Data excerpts
---*---

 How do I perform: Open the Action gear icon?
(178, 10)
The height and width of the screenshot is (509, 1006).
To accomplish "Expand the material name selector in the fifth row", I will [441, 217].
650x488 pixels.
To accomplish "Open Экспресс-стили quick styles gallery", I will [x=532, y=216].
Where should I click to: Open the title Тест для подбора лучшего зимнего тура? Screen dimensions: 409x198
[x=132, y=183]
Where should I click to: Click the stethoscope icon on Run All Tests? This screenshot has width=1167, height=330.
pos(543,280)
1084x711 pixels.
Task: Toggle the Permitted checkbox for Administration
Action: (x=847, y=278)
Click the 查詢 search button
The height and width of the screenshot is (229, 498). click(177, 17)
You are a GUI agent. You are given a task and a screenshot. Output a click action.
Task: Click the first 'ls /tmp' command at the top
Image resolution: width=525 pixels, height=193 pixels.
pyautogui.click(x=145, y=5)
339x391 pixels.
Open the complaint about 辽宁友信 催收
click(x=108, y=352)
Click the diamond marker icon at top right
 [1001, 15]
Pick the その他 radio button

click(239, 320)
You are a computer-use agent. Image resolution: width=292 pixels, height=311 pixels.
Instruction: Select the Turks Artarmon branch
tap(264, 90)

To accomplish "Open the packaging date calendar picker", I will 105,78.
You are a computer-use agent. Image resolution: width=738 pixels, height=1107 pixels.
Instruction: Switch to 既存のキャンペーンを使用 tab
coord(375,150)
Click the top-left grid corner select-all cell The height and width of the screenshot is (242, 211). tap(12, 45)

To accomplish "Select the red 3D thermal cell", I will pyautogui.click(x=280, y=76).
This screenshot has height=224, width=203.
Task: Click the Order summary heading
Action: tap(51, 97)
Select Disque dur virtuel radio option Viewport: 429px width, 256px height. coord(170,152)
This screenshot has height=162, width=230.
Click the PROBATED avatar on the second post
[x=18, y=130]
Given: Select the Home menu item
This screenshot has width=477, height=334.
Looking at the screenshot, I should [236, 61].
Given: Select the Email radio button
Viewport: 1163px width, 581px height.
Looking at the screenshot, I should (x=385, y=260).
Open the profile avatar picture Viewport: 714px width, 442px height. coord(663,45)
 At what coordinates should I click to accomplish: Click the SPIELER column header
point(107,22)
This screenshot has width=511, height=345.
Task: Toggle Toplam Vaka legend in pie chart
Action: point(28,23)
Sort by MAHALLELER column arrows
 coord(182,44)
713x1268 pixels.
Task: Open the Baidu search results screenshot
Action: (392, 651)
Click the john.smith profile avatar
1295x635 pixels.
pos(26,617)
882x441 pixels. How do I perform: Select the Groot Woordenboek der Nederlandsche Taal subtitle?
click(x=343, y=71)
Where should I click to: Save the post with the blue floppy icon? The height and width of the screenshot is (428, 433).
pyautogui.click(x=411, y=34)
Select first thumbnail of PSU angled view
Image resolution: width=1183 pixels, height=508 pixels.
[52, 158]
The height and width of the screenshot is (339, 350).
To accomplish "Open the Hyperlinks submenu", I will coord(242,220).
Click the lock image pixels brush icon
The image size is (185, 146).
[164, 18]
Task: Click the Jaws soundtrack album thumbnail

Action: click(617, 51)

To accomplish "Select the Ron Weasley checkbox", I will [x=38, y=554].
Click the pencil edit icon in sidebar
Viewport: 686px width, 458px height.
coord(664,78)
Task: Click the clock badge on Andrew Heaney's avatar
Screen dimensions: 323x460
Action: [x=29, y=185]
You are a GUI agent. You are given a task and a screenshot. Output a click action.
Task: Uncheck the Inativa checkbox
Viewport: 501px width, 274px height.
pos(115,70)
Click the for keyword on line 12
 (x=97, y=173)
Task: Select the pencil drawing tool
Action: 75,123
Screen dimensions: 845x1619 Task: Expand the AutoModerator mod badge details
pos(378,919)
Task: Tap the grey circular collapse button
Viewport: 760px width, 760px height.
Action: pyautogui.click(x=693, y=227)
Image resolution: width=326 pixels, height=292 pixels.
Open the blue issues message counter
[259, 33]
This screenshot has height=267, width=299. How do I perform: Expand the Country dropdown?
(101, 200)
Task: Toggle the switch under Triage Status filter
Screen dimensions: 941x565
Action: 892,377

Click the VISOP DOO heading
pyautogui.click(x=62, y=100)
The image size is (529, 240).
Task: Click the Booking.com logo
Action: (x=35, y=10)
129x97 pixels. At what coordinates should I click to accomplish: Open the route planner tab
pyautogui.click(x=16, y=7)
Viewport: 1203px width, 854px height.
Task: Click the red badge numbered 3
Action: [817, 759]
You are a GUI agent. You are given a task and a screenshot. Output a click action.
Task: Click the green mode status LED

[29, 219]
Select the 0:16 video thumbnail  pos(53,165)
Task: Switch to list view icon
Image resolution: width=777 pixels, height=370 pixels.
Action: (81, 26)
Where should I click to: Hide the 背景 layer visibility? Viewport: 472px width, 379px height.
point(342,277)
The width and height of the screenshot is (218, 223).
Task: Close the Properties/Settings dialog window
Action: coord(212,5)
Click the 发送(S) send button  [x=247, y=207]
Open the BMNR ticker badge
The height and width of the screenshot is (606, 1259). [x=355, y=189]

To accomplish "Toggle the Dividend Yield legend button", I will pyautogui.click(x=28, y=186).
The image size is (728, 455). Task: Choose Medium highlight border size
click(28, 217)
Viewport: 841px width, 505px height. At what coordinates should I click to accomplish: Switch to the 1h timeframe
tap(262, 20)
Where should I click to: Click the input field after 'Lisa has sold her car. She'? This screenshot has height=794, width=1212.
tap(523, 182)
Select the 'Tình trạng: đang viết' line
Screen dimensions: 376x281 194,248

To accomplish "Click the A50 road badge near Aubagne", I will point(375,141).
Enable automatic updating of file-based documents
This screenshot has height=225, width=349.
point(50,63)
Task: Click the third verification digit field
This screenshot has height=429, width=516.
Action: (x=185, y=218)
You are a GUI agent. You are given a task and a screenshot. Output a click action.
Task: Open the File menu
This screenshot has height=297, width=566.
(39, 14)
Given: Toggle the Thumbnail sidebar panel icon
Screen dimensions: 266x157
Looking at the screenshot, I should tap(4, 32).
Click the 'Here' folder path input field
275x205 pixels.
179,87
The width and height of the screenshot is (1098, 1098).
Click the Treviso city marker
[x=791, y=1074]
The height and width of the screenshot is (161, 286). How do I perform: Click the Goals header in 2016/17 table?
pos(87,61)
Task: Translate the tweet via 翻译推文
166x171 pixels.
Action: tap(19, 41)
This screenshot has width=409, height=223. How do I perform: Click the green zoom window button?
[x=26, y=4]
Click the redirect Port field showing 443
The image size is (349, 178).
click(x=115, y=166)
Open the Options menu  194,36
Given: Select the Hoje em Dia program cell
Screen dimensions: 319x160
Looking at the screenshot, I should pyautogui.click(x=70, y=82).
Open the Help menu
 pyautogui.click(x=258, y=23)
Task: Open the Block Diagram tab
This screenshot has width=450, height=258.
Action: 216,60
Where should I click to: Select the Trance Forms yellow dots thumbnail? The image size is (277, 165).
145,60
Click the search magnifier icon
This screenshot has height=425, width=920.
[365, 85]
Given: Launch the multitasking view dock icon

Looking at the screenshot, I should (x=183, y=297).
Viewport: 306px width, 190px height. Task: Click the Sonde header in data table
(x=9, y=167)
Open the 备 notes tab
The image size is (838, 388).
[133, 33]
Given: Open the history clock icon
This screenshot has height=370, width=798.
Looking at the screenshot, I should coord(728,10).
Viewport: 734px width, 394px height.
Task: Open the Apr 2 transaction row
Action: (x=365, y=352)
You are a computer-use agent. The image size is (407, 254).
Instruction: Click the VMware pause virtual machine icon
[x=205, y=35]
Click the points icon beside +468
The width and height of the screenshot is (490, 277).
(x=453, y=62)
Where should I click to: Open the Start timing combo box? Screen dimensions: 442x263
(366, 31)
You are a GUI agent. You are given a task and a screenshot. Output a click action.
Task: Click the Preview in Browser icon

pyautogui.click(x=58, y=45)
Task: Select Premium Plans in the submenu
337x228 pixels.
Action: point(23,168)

---*---

Work item
Copy out only the lines above from the one with "Open the Help menu" to the one with "Given: Open the history clock icon", inclusive, exactly as they stand.

Answer area
Open the Help menu
 pyautogui.click(x=258, y=23)
Task: Open the Block Diagram tab
This screenshot has width=450, height=258.
Action: 216,60
Where should I click to: Select the Trance Forms yellow dots thumbnail? The image size is (277, 165).
145,60
Click the search magnifier icon
This screenshot has height=425, width=920.
[365, 85]
Given: Launch the multitasking view dock icon

Looking at the screenshot, I should (x=183, y=297).
Viewport: 306px width, 190px height. Task: Click the Sonde header in data table
(x=9, y=167)
Open the 备 notes tab
The image size is (838, 388).
[133, 33]
Given: Open the history clock icon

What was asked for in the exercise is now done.